Hi all! I am trying to run my Kedro 18.14 pipeline...
# questions
s
Hi all! I am trying to run my Kedro 18.14 pipeline in Databricks 12.2 environment but getting a
No such file or directory:
error. I am using transcoding to store this dataframe as a spark.SparkDataSet and then load it as a pandas.ParquetDataSet when this error happens. I tried loading the same path in
spark.read.parquet
and it loads. I have also reinstalled kedro using the notation
kedro[spark.SparkDataSet,pandas.ParquetDataSet]
I have also set the following in spark.yml file:
spark.sql.execution.arrow.pyspark.enabled: true
Could you please suggest what I might be missing?
n
If you just try to load both dataset individually, does it work? You can test is quickly in the notebook and load it with catalog.
s
it doesn’t load with catalog
n
Which dataset doesn’t load?
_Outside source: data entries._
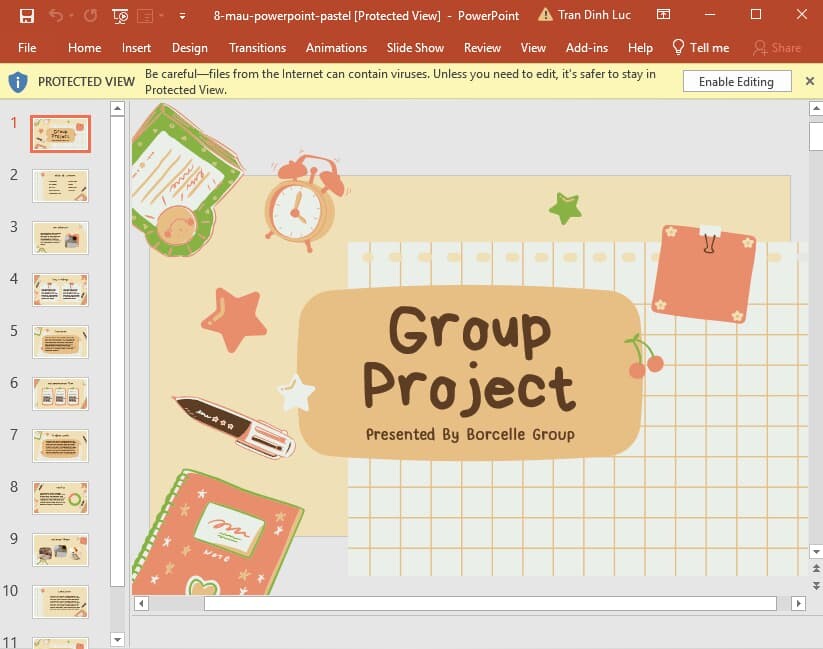Click the Protected View shield icon
This screenshot has height=649, width=823.
pos(17,82)
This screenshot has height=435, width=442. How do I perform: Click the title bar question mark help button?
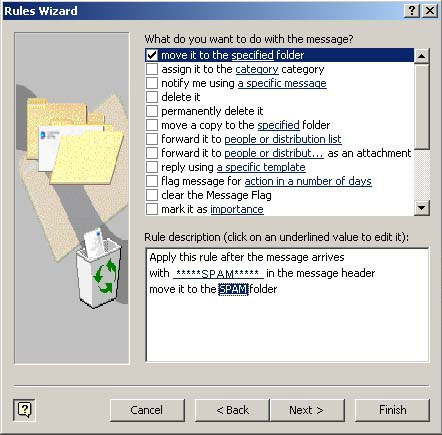(412, 11)
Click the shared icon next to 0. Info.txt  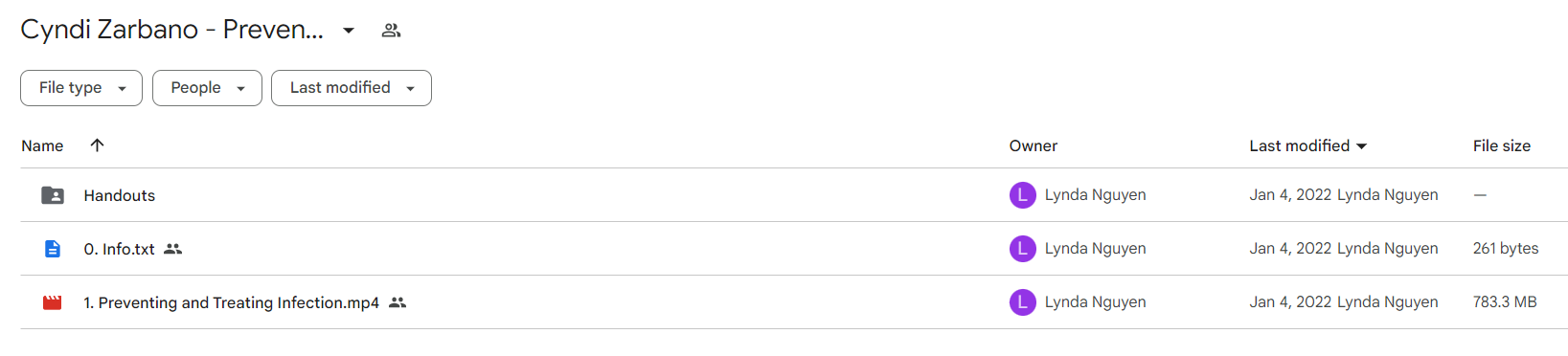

Is it both spark and pandas?
s
the pandas.. i write as spark, success.. but loading it into pandas fails.. even if I do directly using pandas or catalog
n
Are you saving it to dbfs/s3 ? By default spark save stuff to the spark driver node so sometimes it causes issue because pandas won’t be able to see it
s
Yep, I checked in the azure browser as well.. the “missing” dataset is there
n
Were you able to load other data save on azure that are not Spark?
s
this is the first pandas dataset i encounter.. rest are spark
n
Second guess is credentials issue because Spark has it’s native authentication mechanism
Is it a version dataset?
s
not a version dataset.. but i can try saving to local dbfs rather mounted.. i think i got same error yesterday and that’s why tried saving to ADSL.. thinking databricks might not be liking this conversion
tried saving to local workspace path in databricks as well.. spark works fine, pandas parquet diesnt
n
That’s worth trying, I think you can try to load some nonspark datasets first, my guess is not a transcoding specific issue
s
ok.. but this is the suggested way to use spark and pandas right? just confirming if i am doing something wrong 😓
s
Hi @Shubham Agrawal were you able to resolve this issue? I also have the same configuration and i also tried loading non spark datasets using pandas.. and that works.. but loading a pandas.parquetdataset gives the same error..